>> start EXERCISE INPUT

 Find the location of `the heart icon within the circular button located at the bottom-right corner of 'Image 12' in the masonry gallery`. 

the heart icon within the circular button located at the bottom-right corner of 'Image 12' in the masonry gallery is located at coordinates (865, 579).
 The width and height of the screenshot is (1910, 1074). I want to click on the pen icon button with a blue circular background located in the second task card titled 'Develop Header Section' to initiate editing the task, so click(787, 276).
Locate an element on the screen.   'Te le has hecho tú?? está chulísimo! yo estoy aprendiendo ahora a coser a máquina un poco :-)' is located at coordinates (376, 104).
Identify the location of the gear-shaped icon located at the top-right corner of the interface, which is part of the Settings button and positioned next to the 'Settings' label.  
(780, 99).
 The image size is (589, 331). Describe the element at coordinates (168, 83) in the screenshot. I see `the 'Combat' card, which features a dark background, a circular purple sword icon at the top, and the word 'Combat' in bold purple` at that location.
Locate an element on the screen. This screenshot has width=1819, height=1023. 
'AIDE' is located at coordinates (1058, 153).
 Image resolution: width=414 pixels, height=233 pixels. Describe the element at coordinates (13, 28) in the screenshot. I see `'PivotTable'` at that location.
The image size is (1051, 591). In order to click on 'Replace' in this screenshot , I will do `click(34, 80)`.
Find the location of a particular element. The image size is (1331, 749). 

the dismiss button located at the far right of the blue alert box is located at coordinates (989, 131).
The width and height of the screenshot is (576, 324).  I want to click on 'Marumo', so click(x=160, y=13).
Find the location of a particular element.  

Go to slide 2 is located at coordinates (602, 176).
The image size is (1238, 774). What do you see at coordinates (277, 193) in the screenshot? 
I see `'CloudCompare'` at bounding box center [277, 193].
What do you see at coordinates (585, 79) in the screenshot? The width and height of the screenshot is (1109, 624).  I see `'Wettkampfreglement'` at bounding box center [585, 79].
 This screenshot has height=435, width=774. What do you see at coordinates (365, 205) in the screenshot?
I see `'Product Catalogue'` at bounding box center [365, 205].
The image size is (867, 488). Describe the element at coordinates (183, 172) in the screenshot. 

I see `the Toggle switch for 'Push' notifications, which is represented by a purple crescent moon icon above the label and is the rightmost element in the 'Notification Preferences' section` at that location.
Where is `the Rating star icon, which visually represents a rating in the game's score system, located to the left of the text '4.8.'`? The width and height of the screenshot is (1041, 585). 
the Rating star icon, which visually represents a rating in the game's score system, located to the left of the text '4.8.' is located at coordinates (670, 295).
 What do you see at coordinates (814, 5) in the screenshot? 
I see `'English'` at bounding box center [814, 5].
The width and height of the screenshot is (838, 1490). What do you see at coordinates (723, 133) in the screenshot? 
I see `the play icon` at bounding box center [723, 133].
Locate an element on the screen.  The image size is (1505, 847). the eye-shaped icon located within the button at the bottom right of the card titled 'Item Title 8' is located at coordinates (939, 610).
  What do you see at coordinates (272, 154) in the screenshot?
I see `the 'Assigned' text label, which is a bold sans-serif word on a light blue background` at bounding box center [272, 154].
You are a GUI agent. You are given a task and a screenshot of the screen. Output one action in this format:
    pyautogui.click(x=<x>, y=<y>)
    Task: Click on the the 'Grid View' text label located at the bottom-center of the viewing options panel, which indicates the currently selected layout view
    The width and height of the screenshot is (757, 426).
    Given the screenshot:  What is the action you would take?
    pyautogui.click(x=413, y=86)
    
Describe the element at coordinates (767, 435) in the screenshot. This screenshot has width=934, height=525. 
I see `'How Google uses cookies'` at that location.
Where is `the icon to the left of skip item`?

>> end EXERCISE INPUT

## WRITTEN INSTRUCTION
Please give the entries again from the line with "The width and height of the screenshot is (838, 1490)." up to and including the line with "center [272, 154].", swapping "element" for "item" and keeping everything else the same.

## SOLUTION TO THIS PROBLEM
The width and height of the screenshot is (838, 1490). What do you see at coordinates (723, 133) in the screenshot? 
I see `the play icon` at bounding box center [723, 133].
Locate an item on the screen.  The image size is (1505, 847). the eye-shaped icon located within the button at the bottom right of the card titled 'Item Title 8' is located at coordinates (939, 610).
  What do you see at coordinates (272, 154) in the screenshot?
I see `the 'Assigned' text label, which is a bold sans-serif word on a light blue background` at bounding box center [272, 154].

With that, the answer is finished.